TAIPEI: A schizophrenic Taiwanese man who decapitated a three-year-old girl in public on a busy Taipei street escaped the death penalty Friday as he was sentenced to life in prison for what the court called an “appalling” crime.
Wang Ching-yu, 34, had pleaded guilty to killing the child in a crime that shocked the generally peaceful island after overpowering her mother near a metro station.
He beheaded the girl with a kitchen knife as horrified bystanders tried to stop him.
Wang had told the court that he hallucinated he was a Chinese emperor from Sichuan province and believed that killing the girl would bring him concubines to “carry on his family line,” according to reports.
When asked in court if he knew why murder was wrong, he had said he knew he had made a mistake because no Sichuan woman had come forward to bear him children after the killing.
Prosecutors called the crime “extremely cold-blooded” and demanded the death penalty.
But judge Tsai Shou-hsun told a Taipei district court Friday that he would instead be jailed for life as he had a “mental handicap”.
Wearing black-framed glasses, a white T-shirt and track pants, his head shaved, Wang remained calm as he listened to the verdict, responding: “I understand”.
The victim’s family were not in court.
In a statement after the verdict, the court said the decision was in accordance with international human rights covenants protecting those with mental illnesses.
It said Wang had been expelled from school and had gone through drug rehabilitation, but was reclusive and isolated, developing schizophrenia and hallucinations.
However, the statement also described the killing as “grotesquely violent”, adding that Wang had known murder was illegal and had dodged supervision in order to commit it.
“He has not shown empathy and regret, and after assessment the chance of committing crime again is still high,” the statement said.
Death penalty debate
Taiwan resumed capital punishment in 2010 after a five-year hiatus.
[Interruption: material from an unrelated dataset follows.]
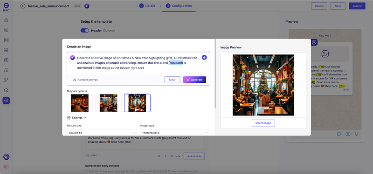Click the Clear button in the prompt box
373x174 pixels.
pyautogui.click(x=172, y=80)
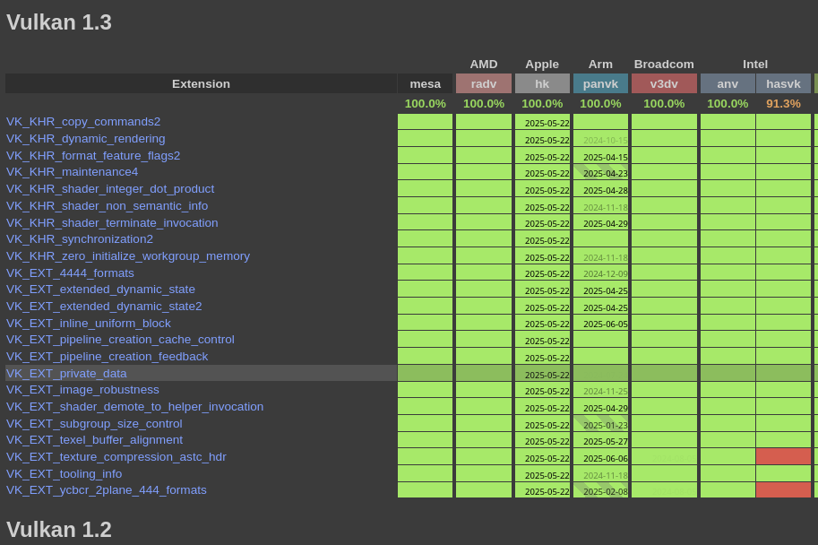
Task: Click the panvk 2025-06-05 cell for inline_uniform_block
Action: pos(600,324)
Executions are reserved for serious crimes such as aggravated murder.
Some politicians and rights groups have called for its abolition, but various opinion surveys show majority support for the death penalty.
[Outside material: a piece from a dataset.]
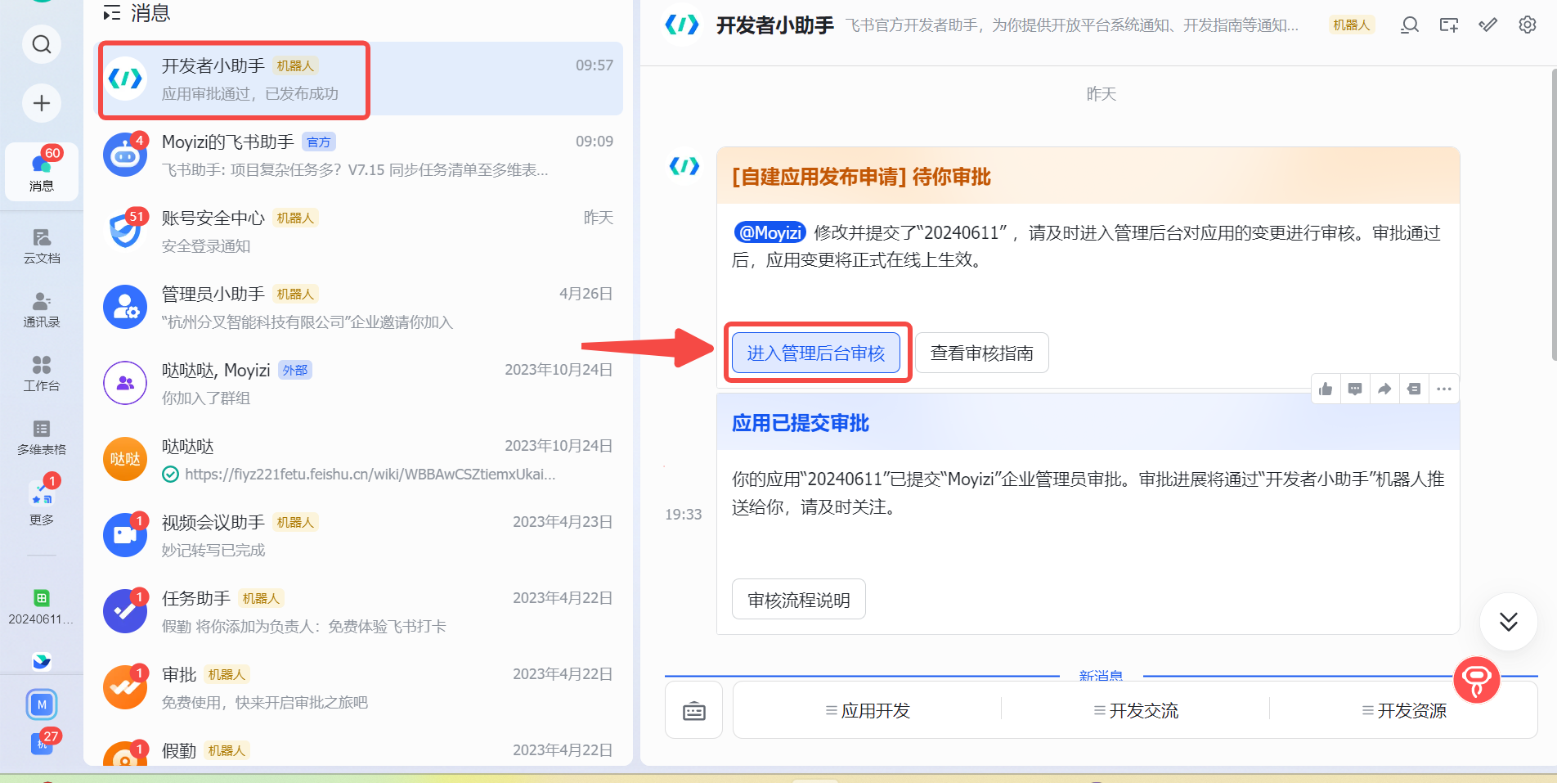The image size is (1557, 783).
Task: Jump to latest messages double-chevron button
Action: coord(1508,622)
After the decapitation in March last year, hundreds of Taiwanese, many dressed in black and wearing stickers reading “Death penalty is necessary,” called for Wang to be executed.
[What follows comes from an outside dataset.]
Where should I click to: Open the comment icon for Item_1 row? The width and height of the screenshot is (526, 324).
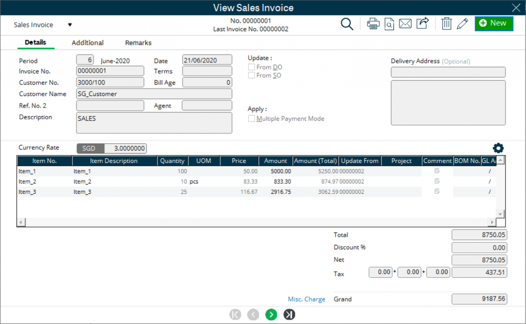pyautogui.click(x=437, y=171)
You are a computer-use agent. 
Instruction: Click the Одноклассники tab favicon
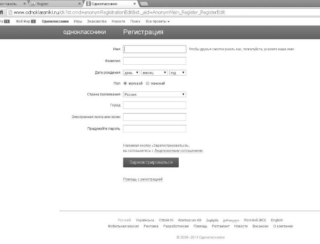click(x=88, y=4)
The killing came less than a year after the throat of an eight-year-old girl was slit in her school restroom in Taipei. It sparked widespread public anger and fresh debate about capital punishment.
Prosecutors in Wang’s case said during court hearings that he should be put to death as a psychiatric report had found him to be mentally sound enough to be responsible for his actions.
But his defence had argued that Wang suffered from a mental disorder, so should be given a limited-term imprisonment or sent for treatment, local media said.
Police said he had previously been arrested for drug-related crimes. He was attacked by an angry mob while in custody.
Prosecutors said blood tests showed he was not under the influence of drugs at the time of the murder.